• **EXERCISE BRIEF**
All records are to be retyped faithfully and completely.

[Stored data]
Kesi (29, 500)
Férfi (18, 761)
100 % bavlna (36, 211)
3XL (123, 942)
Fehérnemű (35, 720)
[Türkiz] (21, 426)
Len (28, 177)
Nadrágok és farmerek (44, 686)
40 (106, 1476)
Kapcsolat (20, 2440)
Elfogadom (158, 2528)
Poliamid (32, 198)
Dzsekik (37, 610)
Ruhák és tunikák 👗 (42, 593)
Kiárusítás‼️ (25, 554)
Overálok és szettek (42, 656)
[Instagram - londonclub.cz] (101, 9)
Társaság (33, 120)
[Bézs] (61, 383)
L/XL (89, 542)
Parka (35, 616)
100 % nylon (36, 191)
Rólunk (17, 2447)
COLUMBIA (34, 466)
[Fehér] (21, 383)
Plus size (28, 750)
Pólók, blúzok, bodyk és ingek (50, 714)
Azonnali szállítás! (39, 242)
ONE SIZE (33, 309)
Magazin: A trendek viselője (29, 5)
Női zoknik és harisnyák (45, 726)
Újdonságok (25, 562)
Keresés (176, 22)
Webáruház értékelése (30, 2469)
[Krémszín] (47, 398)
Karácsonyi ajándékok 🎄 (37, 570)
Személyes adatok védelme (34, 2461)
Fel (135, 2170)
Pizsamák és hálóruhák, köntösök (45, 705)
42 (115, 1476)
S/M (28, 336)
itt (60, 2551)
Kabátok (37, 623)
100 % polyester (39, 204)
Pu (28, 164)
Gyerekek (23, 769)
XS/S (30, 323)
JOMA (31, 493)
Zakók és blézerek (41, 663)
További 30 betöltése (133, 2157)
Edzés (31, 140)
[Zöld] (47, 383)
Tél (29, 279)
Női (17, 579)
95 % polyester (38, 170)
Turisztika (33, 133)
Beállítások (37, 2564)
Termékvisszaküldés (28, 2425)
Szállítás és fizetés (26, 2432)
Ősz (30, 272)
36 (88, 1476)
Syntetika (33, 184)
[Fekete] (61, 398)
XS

• **REPLY TO THE TASK**
Kesi (29, 500)
Férfi (18, 761)
100 % bavlna (36, 211)
3XL (123, 942)
Fehérnemű (35, 720)
[Türkiz] (21, 426)
Len (28, 177)
Nadrágok és farmerek (44, 686)
40 (106, 1476)
Kapcsolat (20, 2440)
Elfogadom (158, 2528)
Poliamid (32, 198)
Dzsekik (37, 610)
Ruhák és tunikák 👗 (42, 593)
Kiárusítás‼️ (25, 554)
Overálok és szettek (42, 656)
[Instagram - londonclub.cz] (101, 9)
Társaság (33, 120)
[Bézs] (61, 383)
L/XL (89, 542)
Parka (35, 616)
100 % nylon (36, 191)
Rólunk (17, 2447)
COLUMBIA (34, 466)
[Fehér] (21, 383)
Plus size (28, 750)
Pólók, blúzok, bodyk és ingek (50, 714)
Azonnali szállítás! (39, 242)
ONE SIZE (33, 309)
Magazin: A trendek viselője (29, 5)
Női zoknik és harisnyák (45, 726)
Újdonságok (25, 562)
Keresés (176, 22)
Webáruház értékelése (30, 2469)
[Krémszín] (47, 398)
Karácsonyi ajándékok 🎄 (37, 570)
Személyes adatok védelme (34, 2461)
Fel (135, 2170)
Pizsamák és hálóruhák, köntösök (45, 705)
42 (115, 1476)
S/M (28, 336)
itt (60, 2551)
Kabátok (37, 623)
100 % polyester (39, 204)
Pu (28, 164)
Gyerekek (23, 769)
XS/S (30, 323)
JOMA (31, 493)
Zakók és blézerek (41, 663)
További 30 betöltése (133, 2157)
Edzés (31, 140)
[Zöld] (47, 383)
Tél (29, 279)
Női (17, 579)
95 % polyester (38, 170)
Turisztika (33, 133)
Beállítások (37, 2564)
Termékvisszaküldés (28, 2425)
Szállítás és fizetés (26, 2432)
Ősz (30, 272)
36 (88, 1476)
Syntetika (33, 184)
[Fekete] (61, 398)
XS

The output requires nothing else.